#### WRITTEN TASK
Can you extract every line below and copy each one out word for word, changing nothing?

#### DATA UNDER STUDY
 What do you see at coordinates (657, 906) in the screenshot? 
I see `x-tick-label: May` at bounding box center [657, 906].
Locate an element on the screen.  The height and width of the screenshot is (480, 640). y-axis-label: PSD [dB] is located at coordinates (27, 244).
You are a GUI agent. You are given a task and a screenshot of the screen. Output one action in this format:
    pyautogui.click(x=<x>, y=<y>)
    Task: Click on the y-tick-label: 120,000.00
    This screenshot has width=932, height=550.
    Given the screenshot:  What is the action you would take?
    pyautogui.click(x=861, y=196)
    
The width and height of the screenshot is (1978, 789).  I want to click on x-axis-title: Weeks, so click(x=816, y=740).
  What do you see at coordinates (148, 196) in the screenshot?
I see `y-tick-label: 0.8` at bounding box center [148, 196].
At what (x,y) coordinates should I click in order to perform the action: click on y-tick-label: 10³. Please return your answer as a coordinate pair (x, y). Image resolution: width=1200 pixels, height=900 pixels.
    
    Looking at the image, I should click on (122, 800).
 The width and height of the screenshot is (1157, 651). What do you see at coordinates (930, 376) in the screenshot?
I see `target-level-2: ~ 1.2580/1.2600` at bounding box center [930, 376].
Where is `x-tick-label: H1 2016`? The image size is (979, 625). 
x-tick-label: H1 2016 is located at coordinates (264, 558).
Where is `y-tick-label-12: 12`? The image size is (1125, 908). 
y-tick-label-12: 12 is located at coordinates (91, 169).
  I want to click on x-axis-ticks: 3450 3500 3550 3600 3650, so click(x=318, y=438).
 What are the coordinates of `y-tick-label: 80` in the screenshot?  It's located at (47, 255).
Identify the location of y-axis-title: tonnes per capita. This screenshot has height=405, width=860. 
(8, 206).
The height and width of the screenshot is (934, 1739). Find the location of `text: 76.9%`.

#### EXERCISE OUTPUT
 What do you see at coordinates (657, 906) in the screenshot? 
I see `x-tick-label: May` at bounding box center [657, 906].
Locate an element on the screen.  The height and width of the screenshot is (480, 640). y-axis-label: PSD [dB] is located at coordinates (27, 244).
You are a GUI agent. You are given a task and a screenshot of the screen. Output one action in this format:
    pyautogui.click(x=<x>, y=<y>)
    Task: Click on the y-tick-label: 120,000.00
    This screenshot has width=932, height=550.
    Given the screenshot:  What is the action you would take?
    pyautogui.click(x=861, y=196)
    
The width and height of the screenshot is (1978, 789).  I want to click on x-axis-title: Weeks, so click(x=816, y=740).
  What do you see at coordinates (148, 196) in the screenshot?
I see `y-tick-label: 0.8` at bounding box center [148, 196].
At what (x,y) coordinates should I click in order to perform the action: click on y-tick-label: 10³. Please return your answer as a coordinate pair (x, y). Image resolution: width=1200 pixels, height=900 pixels.
    
    Looking at the image, I should click on (122, 800).
 The width and height of the screenshot is (1157, 651). What do you see at coordinates (930, 376) in the screenshot?
I see `target-level-2: ~ 1.2580/1.2600` at bounding box center [930, 376].
Where is `x-tick-label: H1 2016`? The image size is (979, 625). 
x-tick-label: H1 2016 is located at coordinates (264, 558).
Where is `y-tick-label-12: 12`? The image size is (1125, 908). 
y-tick-label-12: 12 is located at coordinates (91, 169).
  I want to click on x-axis-ticks: 3450 3500 3550 3600 3650, so click(x=318, y=438).
 What are the coordinates of `y-tick-label: 80` in the screenshot?  It's located at (47, 255).
Identify the location of y-axis-title: tonnes per capita. This screenshot has height=405, width=860. 
(8, 206).
The height and width of the screenshot is (934, 1739). Find the location of `text: 76.9%`.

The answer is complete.